В три часа Пелагий вручил брату Клеопе два полтинника. Поплыли.
Лодочник передал схиигумену для старца Давида лекарство. Израиль взял, подождал чего-то еще. После тяжело вздохнул и сказал нечто вовсе уж странное, впрямую глядя на рыжего монашка:
— Имеяй ухо да слышит кукулус.
— Что-что? — переспросил Пелагий, когда старец уковылял прочь.
Клеопа пожал плечами.
— «Имеяй ухо да слышит» я разобрал — из «Апокалипсиса» это, хоть и не пойму, к чему сказано, а что он в конце присовокупил, не разобрал. «Ку-ку» какое-то. Видно, прав я был про Израиля-то, зря отец эконом меня невежей ругал. Старец-то того. — Он покрутил пальцем у виска. — Ку-ку кукареку.
Судя по напряженно сдвинутым бровям, Пелагий придерживался иного мнения, однако спорить не стал, сказал лишь:
— Завтра снова поплывем, ладно?
— Плавай, пока тятькины рублики не перевелись.
Потом был «желтый» день — из зеленого повело кровоподтек в желтизну.
В сей день старец изрек так:
— Мироварец сими состроит смешение нонфацит.
— Опять по-птичьему, — резюмировал брат Клеопа. — Скоро вовсе на говор птах небесных перейдет. Эту нелепицу я запоминать не стану, навру отцу эконому что-нибудь.
— Погодите, отче, — встрял Пелагий. — Про мироварца — это, кажется, из книги Иисуса сына Сирахова. «Мироварец» — лекарь, а «смешение» — лекарство, по-ученому микстура. Только вот к чему «нонфацит», не ведаю.

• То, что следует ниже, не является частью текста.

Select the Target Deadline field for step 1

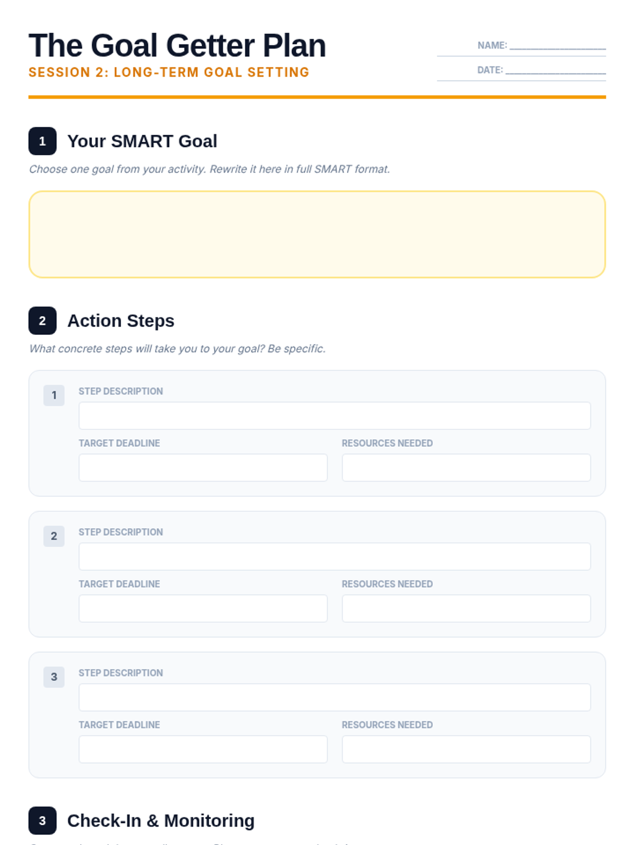203,467
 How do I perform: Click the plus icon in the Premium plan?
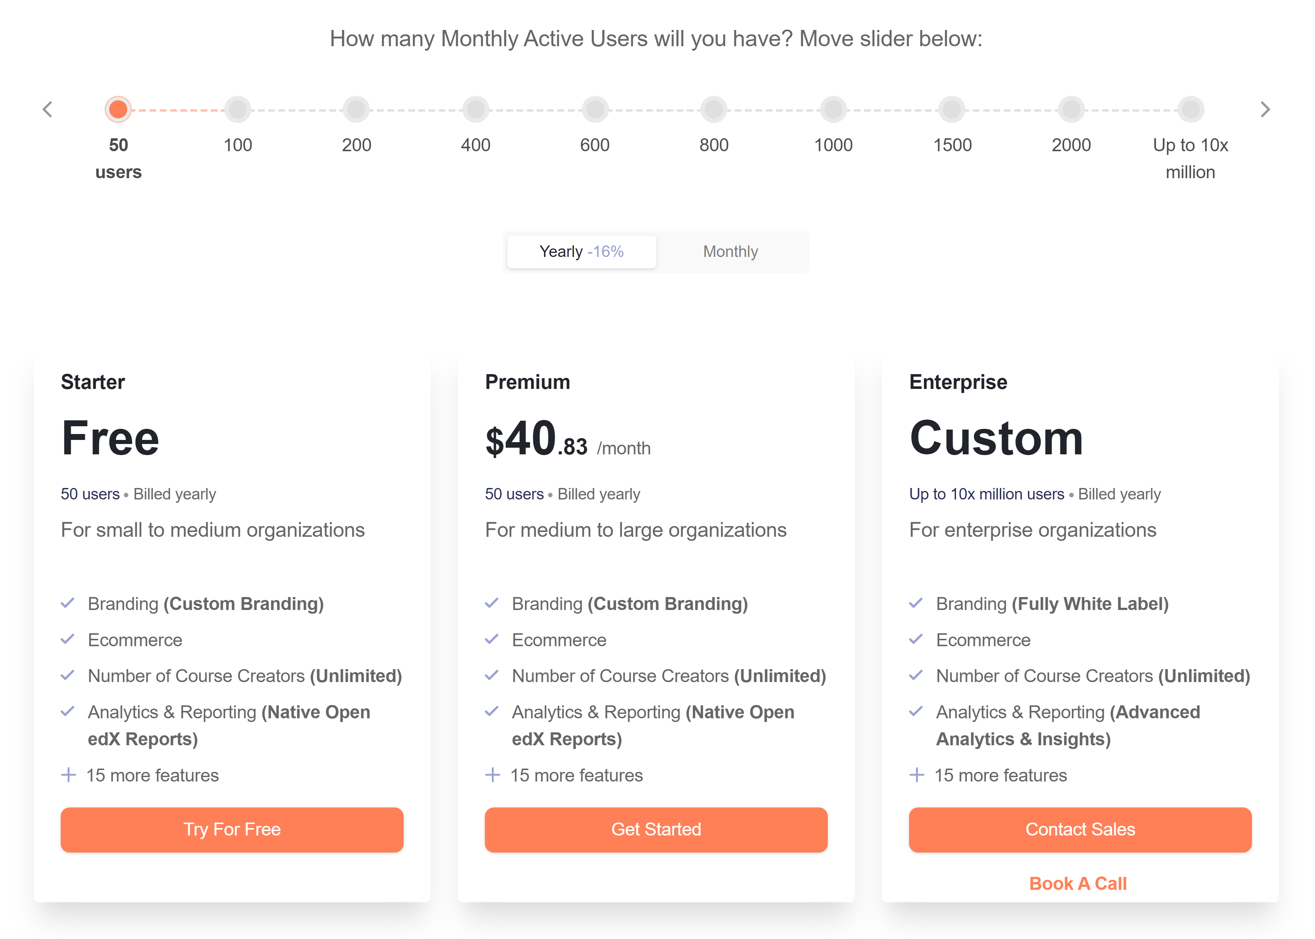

Он несколько раз повторил: «нонфацит», «нонфацит» и умолк, никаких бесед с лодочником больше не вел. На прощанье сказал:
— До завтра.
А назавтра лицо Полины Андреевны было уже почти совсем пристойным, лишь немножко отсвечивало бледно-палевым. Того же оттенка был и день — мягко-солнечный, с туманной дымкой.
Пелагию так не терпелось поскорей на Окольний, что он всё частил веслом, загребал сильней нужного, из-за чего лодку заворачивало носом. В конце концов за бестолковое усердие получил от брата Клеопы подзатыльник и пыл поумерил.